The Baton Foundation Presents Professor Brandon Byrd - The Black Republic Virtual Event

The Baton Foundation Presents Professor Brandon Byrd - The Black Republic Virtual Event

Sunday, Feb 07, 2021 3:00 PM

Location:
The Baton Foundation on Zoom

The Baton Foundation, in partnership with the Auburn Avenue Research Library for African American Culture and History, kicks off the 2021 program year with a lecture by Professor Brandon Byrd about post-Civil War sentiments U.S. Blacks held toward Haiti.

Professor Byrd will discuss his book, "The Black Republic: African Americans and the Fate of Haiti," on Sunday, February 7, 2021, at 3 PM (EST).

This event is free and open to the public. Register for the the discussion via the link below.

A Cappella Books will have copies of "The Black Republic" available after the event. Pre-order via the link below. At checkout, choose between the local delivery, curbside pick-up, or shipping options. For zip codes not listed in the above banner, select curbside pick-up or USPS shipping.

About the Book

In ”The Black Republic,” Brandon R. Byrd explores the ambivalent attitudes that African American leaders in the post-Civil War era held toward Haiti, the first and only black republic in the Western Hemisphere. Following emancipation, African American leaders of all kinds--politicians, journalists, ministers, writers, educators, artists, and diplomats--identified new and urgent connections with Haiti, a nation long understood as an example of black self-determination. They celebrated not only its diplomatic recognition by the United States but also the renewed relevance of the Haitian Revolution.

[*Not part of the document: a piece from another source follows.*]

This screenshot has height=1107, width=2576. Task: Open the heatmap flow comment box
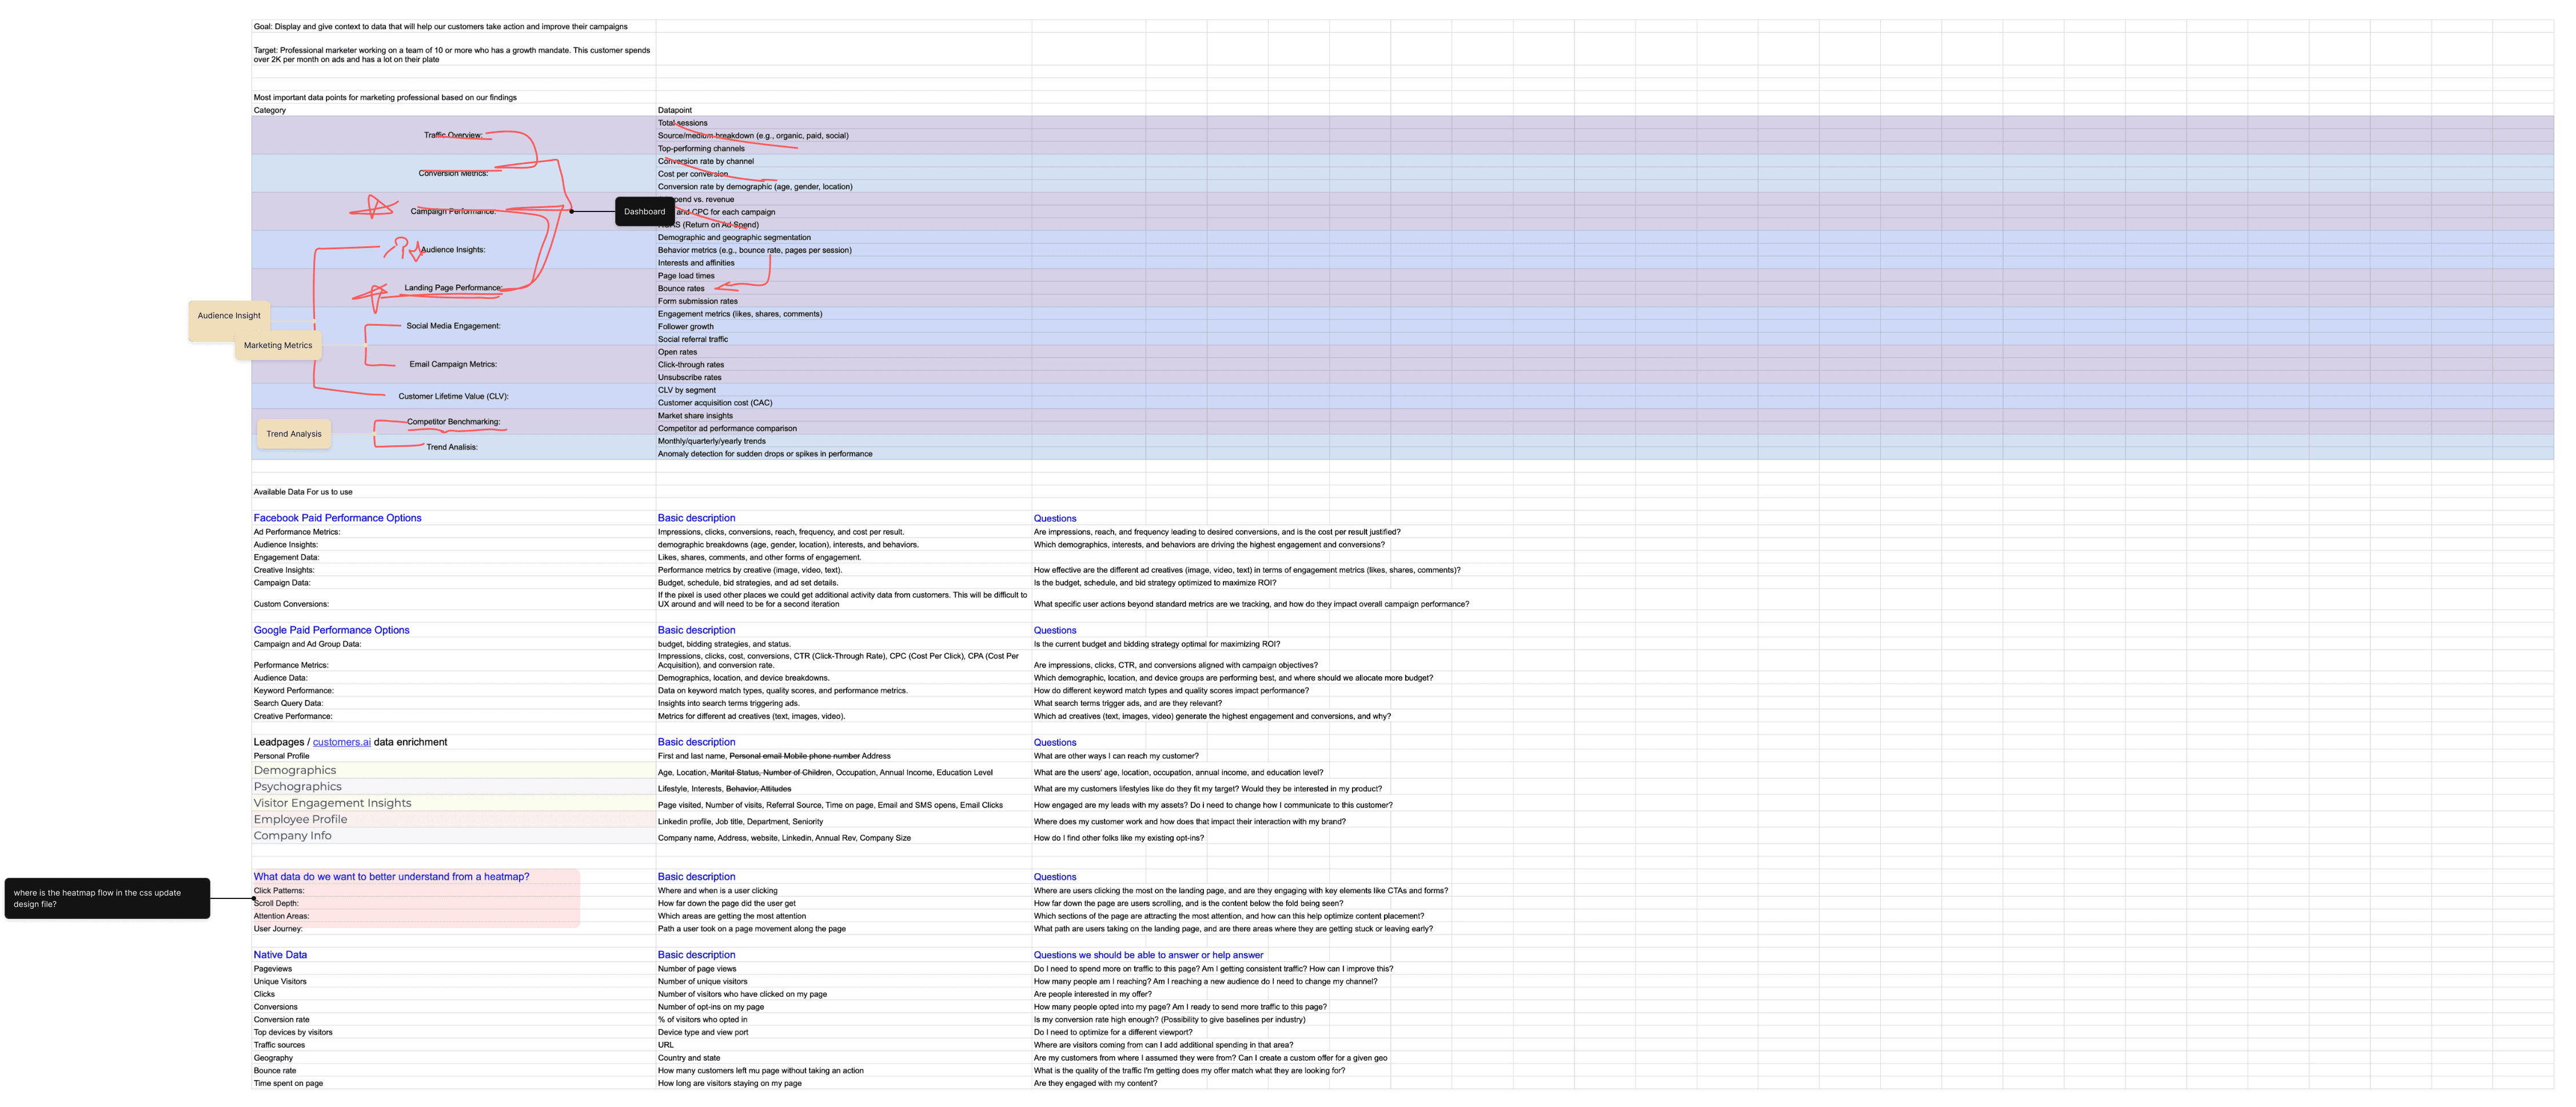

While a number of African American leaders defended the sovereignty of a black republic whose fate they saw as intertwined with their own, others expressed concern over Haiti's fitness as a model black republic, scrutinizing whether the nation truly reflected the "civilized" progress of the black race. Influenced by the imperialist rhetoric of their day, many African Americans across the political spectrum espoused a politics of racial uplift, taking responsibility for the "improvement" of Haitian education, politics, culture, and society. They considered Haiti an uncertain experiment in black self-governance: it might succeed and vindicate the capabilities of African Americans demanding their own right to self-determination or it might fail and condemn the black diasporic population to second-class status for the foreseeable future.

When the United States military occupied Haiti in 1915, it created a crisis for W. E. B. Du Bois and other black activists and intellectuals who had long grappled with the meaning of Haitian independence. The resulting demand for and idea of a liberated Haiti became a cornerstone of the anticapitalist, anticolonial, and antiracist radical black internationalism that flourished between World War I and World War II. Spanning the Reconstruction, post-Reconstruction, and Jim Crow eras, ”The Black Republic” recovers a crucial and overlooked chapter of African American internationalism and political thought.

About the Author

Brandon R. Byrd is an Assistant Professor of History at Vanderbilt University. His research focuses on nineteenth and twentieth-century Black intellectual and social history, with a special interest in Black internationalism. He is the author of ”The Black Republic: African Americans and the Fate of Haiti” and he is currently writing a transnational and grassroots history of the post-emancipation United States.